Hodgkin's lymphoma, a cancer of the immune system, is perhaps the most studied and researched cancer in human history. More time and energy and resources have gone into understanding Hodgkin's lymphoma than any other cancer. Why?
The short, simplistic answer probably has something to do with the fact that pioneering research scientists in the 1950s saw a glimmer of hope when they began testing different ideas on how to fight the cancer, and those early successes possibly fueled a greater interest in the disease. Instead of working on a solid tumor cancer and making no progress, those working on Hodgkin's were seeing real progress. In fact, the first combination chemotherapy regimen was developed for Hodgkin's lymphoma back around 1970.

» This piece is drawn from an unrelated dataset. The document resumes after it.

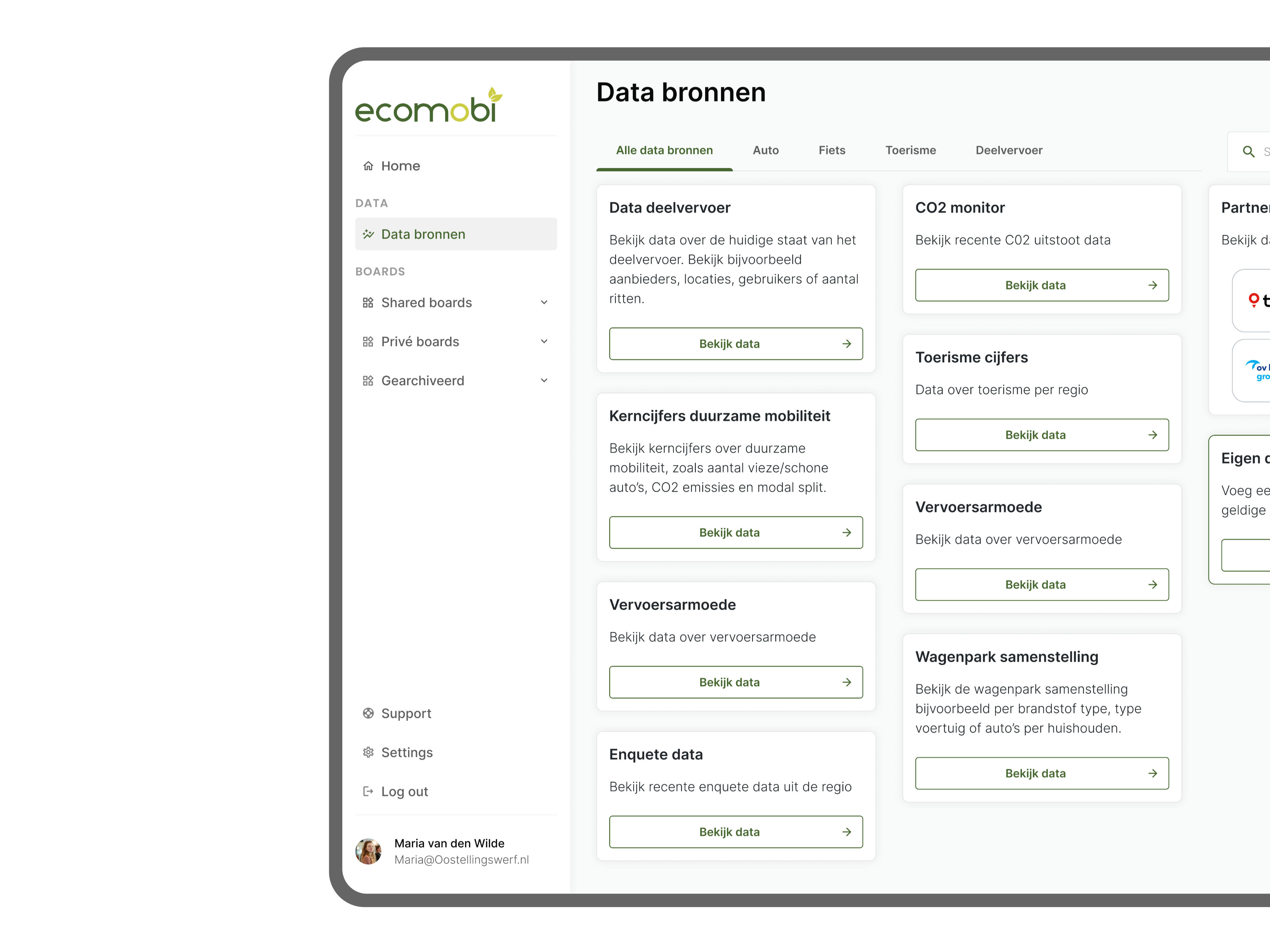
Task: Open the Fiets tab
Action: pyautogui.click(x=831, y=150)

Today Hodgkin's Lymphoma is treated with combination chemotherapy, involved-field radiation, antibody drug-conjugates, and occasionally, with bone marrow transplants.
It remains a very rare disease, with around 9,100 new cases diagnosed in the United States each year. The success of treatment has led to a cure rate for all stages of Hodgkin's lymphoma of approximately 75 to 80 percent. Early-stage cancers here have a 91 percent success rate.

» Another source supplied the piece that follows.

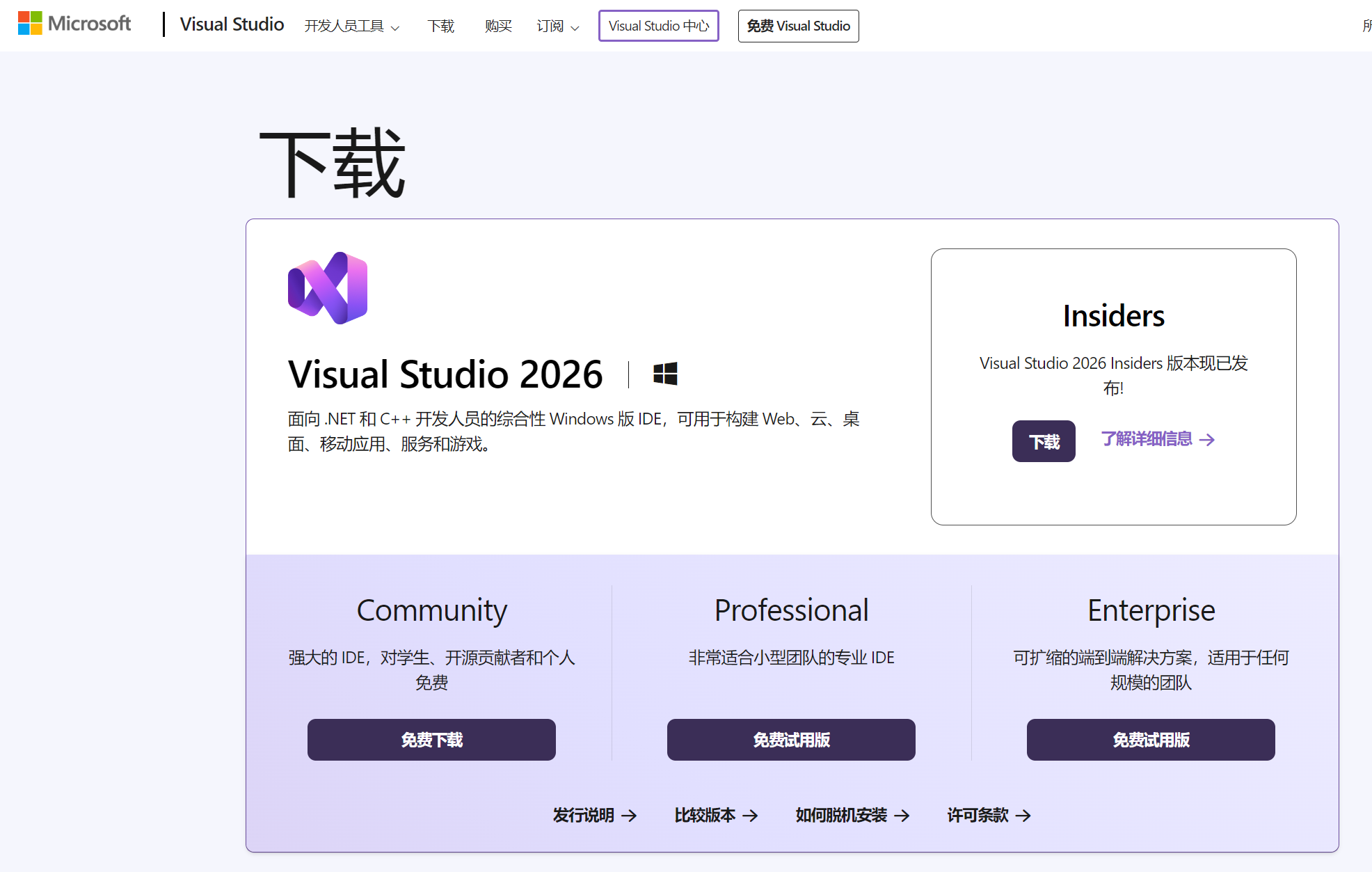
Task: Download the Insiders version
Action: point(1044,441)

Hodgkin's is a cancer of the white blood cells (B-cells), but it is very different from non-Hodgkin's lymphomas, as well as other blood cancers like leukemia. Hodgkin's is defined by the presence of a specific kind of cell today known as the Reed-Sternberg cell.

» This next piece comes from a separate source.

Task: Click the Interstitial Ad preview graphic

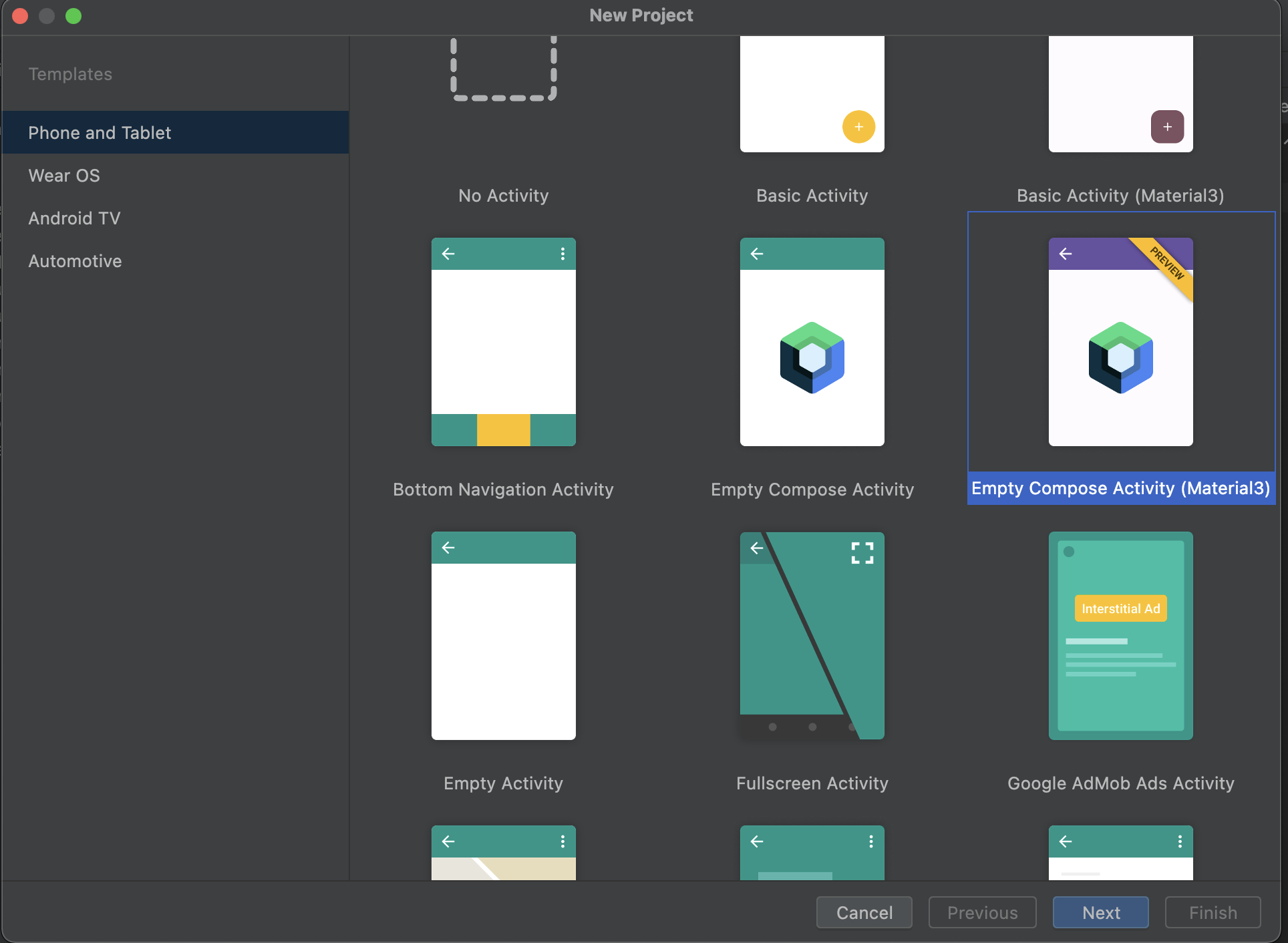Action: tap(1120, 608)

Reed-Sternberg cells are abnormal cells that only appear in patients with Hodgkin's lymphoma. They are very large lymphocytes that often have more than one nucleus. In an overwhelming number of cases, Reed-Sternberg cells appear and signify Classical Hodgkin's lymphoma. In a very, very small subset of patients, Reed-Sternberg cells do not appear; instead large, abnormal Hodgkin's cells appear. This is known as lymphocyte-predominant Hodgkin's Lymphoma.
Hodgkin's is also defined by the orderly progression of the disease. Unlike other lymphomas, which have no direction when they spread, and it is impossible to predict where the disease will go next, Hodgkin's is very reliable that way. It has a very orderly progression, one that physicians can count on and use to treat accordingly.
Finally, Hodgkin's can be loosely defined by its symptoms: Swollen and painless lymph nodes, unexplained fevers, night sweats, unexplained weight loss, itchy skin, and (sometimes) lymph node pain when consuming alcohol.
Despite all the advances against Hodgkin's and the high treatment success rate, at least 1,000 people in the US die each year from Hodgkin's, so it remains a potentially fatal disease.